Elizabeth Arth’s life changed the day her son Henry sustained a spinal cord injury from a bike crash in 2015.
As 14-year-old Henry healed from his injuries and relearned to walk at the American Family Children’s Hospital, Arth was by his side — not only providing the support he needed, but closely watching the nurses who helped him along his journey.
“I’d had experience with childbirth education and was always interested in health science,” Elizabeth says, “but there was a moment in the hospital where I started to look at what the nurses were doing, how they were caring for my son and our family. I decided during that time to go to nursing school.”
Arth, a Madison resident who was 39 at the time of her son’s accident, decided to switch careers — and she wanted to do it quickly. She enrolled in the first class of the Accelerated Bachelor of Science in Nursing (ABSN) at the University of Wisconsin–Madison School of Nursing, a fast route to professional practice for anyone with a bachelor’s or graduate degree in a non-nursing discipline.
A swift career change
The UW–Madison Accelerated Bachelor of Science in Nursing “covers the same nursing topics as our four-year, undergraduate degree,” says Wendy Crary, program coordinator at the School of Nursing.

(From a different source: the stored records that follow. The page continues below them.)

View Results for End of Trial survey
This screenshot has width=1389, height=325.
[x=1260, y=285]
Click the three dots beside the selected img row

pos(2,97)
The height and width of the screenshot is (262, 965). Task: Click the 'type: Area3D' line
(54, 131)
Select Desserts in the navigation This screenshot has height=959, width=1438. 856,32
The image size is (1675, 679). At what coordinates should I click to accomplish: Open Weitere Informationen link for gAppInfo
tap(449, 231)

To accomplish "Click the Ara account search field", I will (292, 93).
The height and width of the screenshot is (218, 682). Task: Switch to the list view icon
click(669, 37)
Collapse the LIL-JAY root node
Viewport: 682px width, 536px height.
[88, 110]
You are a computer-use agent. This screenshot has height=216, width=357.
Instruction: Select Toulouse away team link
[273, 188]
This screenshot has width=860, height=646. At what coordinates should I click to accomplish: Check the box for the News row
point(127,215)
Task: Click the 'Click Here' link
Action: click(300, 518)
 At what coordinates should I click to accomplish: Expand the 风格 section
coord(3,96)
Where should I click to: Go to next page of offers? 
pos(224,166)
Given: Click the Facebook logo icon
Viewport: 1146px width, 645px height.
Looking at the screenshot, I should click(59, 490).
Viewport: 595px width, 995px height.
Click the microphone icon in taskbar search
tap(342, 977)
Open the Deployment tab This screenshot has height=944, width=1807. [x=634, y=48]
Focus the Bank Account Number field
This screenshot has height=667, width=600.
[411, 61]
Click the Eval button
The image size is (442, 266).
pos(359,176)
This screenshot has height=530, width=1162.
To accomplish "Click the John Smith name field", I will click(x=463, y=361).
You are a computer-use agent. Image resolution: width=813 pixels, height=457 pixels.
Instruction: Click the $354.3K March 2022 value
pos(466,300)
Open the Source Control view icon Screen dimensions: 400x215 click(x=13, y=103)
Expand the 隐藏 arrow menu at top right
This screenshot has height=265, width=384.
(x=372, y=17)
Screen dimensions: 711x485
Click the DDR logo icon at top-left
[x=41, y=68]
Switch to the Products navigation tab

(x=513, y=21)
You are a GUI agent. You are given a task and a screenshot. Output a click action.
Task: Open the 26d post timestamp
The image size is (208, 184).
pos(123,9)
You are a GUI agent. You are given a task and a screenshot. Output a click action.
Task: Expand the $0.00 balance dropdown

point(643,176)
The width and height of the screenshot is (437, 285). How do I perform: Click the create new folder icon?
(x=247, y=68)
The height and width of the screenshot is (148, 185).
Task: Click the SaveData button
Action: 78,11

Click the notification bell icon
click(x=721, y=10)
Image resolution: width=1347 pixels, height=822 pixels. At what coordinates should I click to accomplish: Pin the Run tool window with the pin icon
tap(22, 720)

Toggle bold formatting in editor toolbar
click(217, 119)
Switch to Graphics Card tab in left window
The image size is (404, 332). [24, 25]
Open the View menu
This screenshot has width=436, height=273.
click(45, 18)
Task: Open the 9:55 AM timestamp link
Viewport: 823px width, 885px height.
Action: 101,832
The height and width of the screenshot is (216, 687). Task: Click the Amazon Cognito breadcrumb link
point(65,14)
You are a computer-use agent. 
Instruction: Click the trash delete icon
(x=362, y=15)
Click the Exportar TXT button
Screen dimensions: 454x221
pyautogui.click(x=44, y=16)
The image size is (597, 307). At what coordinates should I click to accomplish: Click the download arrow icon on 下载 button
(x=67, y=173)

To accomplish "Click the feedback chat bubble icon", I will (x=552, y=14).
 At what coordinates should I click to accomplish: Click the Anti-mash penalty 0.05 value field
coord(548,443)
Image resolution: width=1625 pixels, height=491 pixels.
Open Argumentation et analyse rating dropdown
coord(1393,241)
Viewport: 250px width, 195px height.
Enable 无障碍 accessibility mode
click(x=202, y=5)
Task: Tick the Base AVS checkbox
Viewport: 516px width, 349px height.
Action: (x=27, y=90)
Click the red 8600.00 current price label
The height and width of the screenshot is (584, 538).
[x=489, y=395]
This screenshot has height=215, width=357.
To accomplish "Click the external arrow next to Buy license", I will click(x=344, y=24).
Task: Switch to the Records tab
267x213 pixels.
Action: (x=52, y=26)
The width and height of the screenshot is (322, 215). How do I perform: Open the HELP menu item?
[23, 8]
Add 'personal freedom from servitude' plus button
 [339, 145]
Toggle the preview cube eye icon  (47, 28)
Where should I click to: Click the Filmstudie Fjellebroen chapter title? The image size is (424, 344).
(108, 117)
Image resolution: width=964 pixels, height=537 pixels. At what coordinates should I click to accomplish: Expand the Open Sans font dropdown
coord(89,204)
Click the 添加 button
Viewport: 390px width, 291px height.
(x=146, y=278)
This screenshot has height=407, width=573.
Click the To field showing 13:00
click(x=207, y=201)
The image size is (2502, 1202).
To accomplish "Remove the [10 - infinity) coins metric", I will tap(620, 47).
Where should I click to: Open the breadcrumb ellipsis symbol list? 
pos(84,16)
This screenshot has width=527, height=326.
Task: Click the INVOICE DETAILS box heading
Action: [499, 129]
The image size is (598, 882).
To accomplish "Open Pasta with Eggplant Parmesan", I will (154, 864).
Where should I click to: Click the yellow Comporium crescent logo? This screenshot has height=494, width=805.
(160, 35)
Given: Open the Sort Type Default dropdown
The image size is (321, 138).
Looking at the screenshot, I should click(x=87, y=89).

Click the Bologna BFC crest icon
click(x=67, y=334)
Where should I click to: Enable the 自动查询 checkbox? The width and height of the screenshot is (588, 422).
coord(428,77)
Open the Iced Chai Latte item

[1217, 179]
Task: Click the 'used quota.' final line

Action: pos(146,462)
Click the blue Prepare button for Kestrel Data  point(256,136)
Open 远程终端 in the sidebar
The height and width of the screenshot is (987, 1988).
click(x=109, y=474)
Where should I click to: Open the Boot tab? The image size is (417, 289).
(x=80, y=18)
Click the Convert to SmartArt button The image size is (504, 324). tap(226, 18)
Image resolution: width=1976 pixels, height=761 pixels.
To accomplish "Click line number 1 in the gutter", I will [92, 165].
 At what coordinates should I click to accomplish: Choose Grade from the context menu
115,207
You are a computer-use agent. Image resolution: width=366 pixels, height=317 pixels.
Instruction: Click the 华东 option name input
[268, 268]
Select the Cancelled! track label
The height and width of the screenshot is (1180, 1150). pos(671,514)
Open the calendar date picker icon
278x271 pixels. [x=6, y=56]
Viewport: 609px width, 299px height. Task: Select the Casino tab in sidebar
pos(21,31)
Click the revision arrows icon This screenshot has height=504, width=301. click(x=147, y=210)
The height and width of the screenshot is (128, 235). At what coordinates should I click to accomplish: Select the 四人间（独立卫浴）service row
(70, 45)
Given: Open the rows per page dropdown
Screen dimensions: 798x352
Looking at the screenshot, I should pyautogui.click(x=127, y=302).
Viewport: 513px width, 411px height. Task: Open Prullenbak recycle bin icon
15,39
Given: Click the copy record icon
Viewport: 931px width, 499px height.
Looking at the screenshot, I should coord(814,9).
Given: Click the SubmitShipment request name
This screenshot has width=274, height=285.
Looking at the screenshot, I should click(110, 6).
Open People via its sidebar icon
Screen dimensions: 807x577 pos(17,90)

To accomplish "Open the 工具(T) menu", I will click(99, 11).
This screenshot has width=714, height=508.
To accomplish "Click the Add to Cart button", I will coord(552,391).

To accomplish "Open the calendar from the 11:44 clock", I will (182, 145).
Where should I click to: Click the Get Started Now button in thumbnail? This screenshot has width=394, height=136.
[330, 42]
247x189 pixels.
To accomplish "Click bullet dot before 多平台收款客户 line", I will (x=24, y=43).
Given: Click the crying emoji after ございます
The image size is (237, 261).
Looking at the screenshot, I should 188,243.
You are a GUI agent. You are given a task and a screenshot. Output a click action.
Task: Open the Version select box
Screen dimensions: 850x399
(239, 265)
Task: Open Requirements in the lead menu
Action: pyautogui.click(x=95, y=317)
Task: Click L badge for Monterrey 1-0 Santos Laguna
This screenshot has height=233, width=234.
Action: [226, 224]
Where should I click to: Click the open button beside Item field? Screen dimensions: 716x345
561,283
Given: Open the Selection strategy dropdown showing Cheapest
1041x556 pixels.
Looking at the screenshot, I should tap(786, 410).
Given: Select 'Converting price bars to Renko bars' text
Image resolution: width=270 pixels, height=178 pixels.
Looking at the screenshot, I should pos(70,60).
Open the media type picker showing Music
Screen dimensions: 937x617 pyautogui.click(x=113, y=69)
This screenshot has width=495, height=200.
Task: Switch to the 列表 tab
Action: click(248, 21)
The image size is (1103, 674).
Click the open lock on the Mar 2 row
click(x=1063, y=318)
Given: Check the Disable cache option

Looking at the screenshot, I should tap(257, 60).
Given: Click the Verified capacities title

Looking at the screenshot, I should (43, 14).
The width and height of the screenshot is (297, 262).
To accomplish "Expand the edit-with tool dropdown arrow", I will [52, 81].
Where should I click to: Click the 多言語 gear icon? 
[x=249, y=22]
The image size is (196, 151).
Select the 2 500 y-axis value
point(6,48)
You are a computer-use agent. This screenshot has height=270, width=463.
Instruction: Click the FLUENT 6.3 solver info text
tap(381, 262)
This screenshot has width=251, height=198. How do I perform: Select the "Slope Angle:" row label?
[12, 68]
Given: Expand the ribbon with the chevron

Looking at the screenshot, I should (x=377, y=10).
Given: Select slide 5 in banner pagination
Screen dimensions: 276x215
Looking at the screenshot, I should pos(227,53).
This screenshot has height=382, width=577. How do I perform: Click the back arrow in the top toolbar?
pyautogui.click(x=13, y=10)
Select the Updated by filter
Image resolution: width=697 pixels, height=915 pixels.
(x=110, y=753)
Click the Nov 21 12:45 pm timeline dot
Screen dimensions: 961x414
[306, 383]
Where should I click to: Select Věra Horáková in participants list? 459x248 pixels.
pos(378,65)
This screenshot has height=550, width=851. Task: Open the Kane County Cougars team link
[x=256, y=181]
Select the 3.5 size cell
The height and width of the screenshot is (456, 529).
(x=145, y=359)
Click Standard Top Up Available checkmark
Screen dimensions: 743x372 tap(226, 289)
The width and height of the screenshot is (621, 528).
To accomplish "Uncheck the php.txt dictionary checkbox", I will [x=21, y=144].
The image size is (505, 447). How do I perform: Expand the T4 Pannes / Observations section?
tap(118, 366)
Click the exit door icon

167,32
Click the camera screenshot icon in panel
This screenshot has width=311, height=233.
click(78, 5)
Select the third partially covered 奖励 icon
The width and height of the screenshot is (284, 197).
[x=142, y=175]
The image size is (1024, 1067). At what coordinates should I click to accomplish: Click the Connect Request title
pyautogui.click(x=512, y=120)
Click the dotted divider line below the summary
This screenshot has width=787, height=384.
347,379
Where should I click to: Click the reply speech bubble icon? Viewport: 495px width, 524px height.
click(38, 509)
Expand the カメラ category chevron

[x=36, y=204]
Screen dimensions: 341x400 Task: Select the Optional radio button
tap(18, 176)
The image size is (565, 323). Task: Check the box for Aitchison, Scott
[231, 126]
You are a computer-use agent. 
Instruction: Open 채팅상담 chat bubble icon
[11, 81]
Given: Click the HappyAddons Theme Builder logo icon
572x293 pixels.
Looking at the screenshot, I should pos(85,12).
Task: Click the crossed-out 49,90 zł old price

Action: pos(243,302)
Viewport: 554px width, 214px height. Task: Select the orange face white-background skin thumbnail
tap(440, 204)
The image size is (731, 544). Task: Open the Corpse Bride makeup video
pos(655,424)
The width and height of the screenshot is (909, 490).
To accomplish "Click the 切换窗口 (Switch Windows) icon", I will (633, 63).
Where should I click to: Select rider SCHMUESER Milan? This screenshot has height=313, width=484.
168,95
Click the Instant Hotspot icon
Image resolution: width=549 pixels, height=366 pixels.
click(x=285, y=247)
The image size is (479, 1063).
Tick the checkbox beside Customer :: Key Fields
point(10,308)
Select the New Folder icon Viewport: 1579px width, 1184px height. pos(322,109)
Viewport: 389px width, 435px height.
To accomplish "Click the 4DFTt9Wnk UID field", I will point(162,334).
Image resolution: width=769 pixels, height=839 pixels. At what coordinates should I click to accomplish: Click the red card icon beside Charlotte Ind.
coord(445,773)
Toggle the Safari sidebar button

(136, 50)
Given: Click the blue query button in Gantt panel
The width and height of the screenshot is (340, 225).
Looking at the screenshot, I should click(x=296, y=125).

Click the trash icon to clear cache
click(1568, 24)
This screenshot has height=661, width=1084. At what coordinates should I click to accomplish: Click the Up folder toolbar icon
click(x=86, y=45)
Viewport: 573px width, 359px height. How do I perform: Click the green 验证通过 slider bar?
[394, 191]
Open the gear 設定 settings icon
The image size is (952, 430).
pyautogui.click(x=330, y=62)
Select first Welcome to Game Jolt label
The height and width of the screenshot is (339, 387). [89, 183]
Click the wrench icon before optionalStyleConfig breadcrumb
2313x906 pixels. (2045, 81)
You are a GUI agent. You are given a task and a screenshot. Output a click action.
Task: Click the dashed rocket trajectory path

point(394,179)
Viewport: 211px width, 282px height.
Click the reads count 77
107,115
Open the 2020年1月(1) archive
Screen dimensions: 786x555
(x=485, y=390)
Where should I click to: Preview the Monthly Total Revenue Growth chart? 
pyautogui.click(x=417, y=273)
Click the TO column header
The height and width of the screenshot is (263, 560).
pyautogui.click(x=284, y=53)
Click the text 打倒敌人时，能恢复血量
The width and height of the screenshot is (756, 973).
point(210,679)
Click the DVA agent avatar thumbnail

The ABSN allows students to complete a nursing degree in just 12 months. Applicants need a bachelor’s degree from an accredited institution, a 2.75 GPA, and seven science prerequisites. Between course work and five clinical placements, students are engaged for 50 hours a week. Graduates are eligible to test for an RN license. Taking classes running from May to May, students enter the program as part of a cohort who support and learn from each other.
Arth graduated in May of 2019, along with 31 others in her class. She spent her last clinical rotation on the same floor of American Family where she spent many anxious days watching Henry relearn to walk, gaining knowledge from the surgeons, physical therapists and the nurses who inspired her to get her degree.
A career in demand
Not only does the one-year program offer a second chance for adults seeking a satisfying, well-paying job, it’s also designed by the School of Nursing to confront a shortage of nurses in Wisconsin. The Wisconsin Center for Nursing’s 2016 workforce report projected a statewide shortfall of nearly 23,000 nurses by 2035.
“The nursing shortage is there, it’s present, and it’s increasing,” says Darby Sugar, student services coordinator and academic advisor at the School of Nursing. “We are consistently looking at ways to help with the shortage and increase our class sizes.”
With 86% of UW–Madison School of Nursing graduates living and working in the state, ABSN alumni directly address the Wisconsin nurse shortage. As Arth and the class of 2019 enter the workforce, they’ll be making a difference for communities across Wisconsin, and the world.